2. B. Zhang, X. Qin, G.R. Li & X.P. Gao, Energy Environ. Sci., 3, 1531–1537 (2010).
School of Materials Science and Engineering,
Gyeongsang National University, Jinju, KOREA
The lithium/sulfur battery has a high theoretical specific energy of 2600Wh/kg, which has been a strong incentive for next generation battery. However, it is difficult to obtain high utilization and long cycle life because of insulating nature of sulfur and solubility of lithium polysulfides in organic electrolytes. These problems could be overcome by optimization of sulfur electrode structure and electrolytes. In this presentation, I will review the previous approaches and report my recent results such as rate capability and cycling property using sulfur-carbon nanocomposite cathode and modified electrolytes.
Haldor Topsøe A/S
Gas cleaning where specific substances are removed down to a very low level is required in many catalytic processes either to avoid deactivation of catalysts or for environmental reasons. One example is ammonia synthesis where all oxygen-containing molecules have to be removed from the synthesis gas since the ammonia synthesis catalyst otherwise will be severely poisoned. Another example is production of chemicals like e.g. methanol from synthesis gas obtained from gasification of coal or biomass; here thorough cleaning of the gas from a lot of substances like heavy metals, S, Cl, and NH3 is required.

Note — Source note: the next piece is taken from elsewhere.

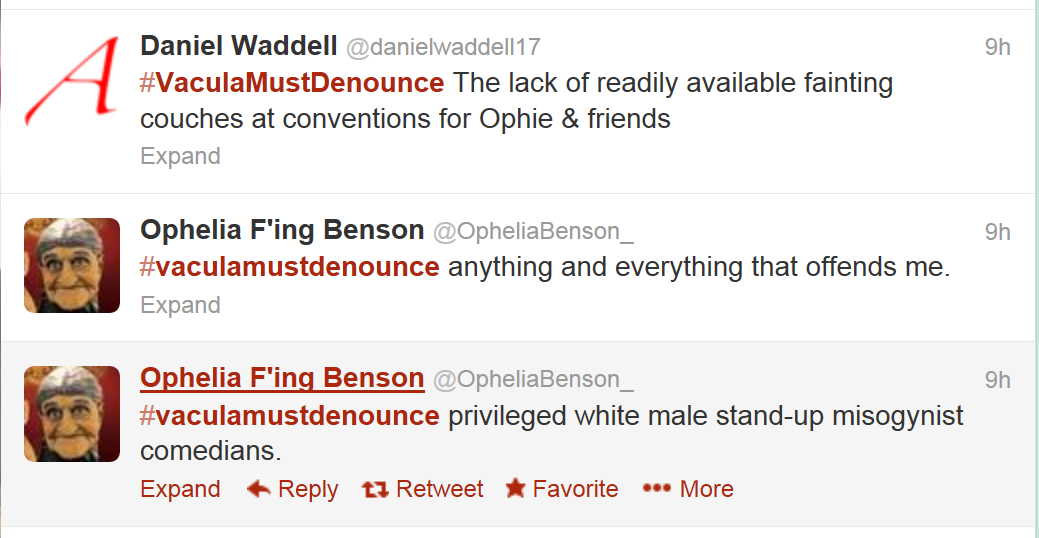
Task: Open hashtag in 'anything and everything' tweet
Action: 289,267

The technologies usually used for gas cleaning are scrubbing with liquids or absorption by solids. The presentation will review the possibility to use similar technologies for full or partly removal of water and CO2 from air to be used in Li-air batteries. By simple assumptions it is evaluated how different methods and process designs will influence the energy densities of the Li-air battery on the system level.
A. Paul Alivisatos
Department of Chemistry
University of California, Berkeley
Scientists across LBNL have come together to participate in a broad new program of research to help provide the basis for a sustainable energy future called, Carbon Cycle 2.0. This includes efforts in climate modeling, energy analysis, building efficiency, combustion, batteries and energy storage, biofuels, carbon capture and sequestration, solar PV and artificial photosynthesis.
The program seeks to provide a common energy analysis component for all of these efforts, as well as links to scenario based climate models to help understand what the prospective impacts of each program could be.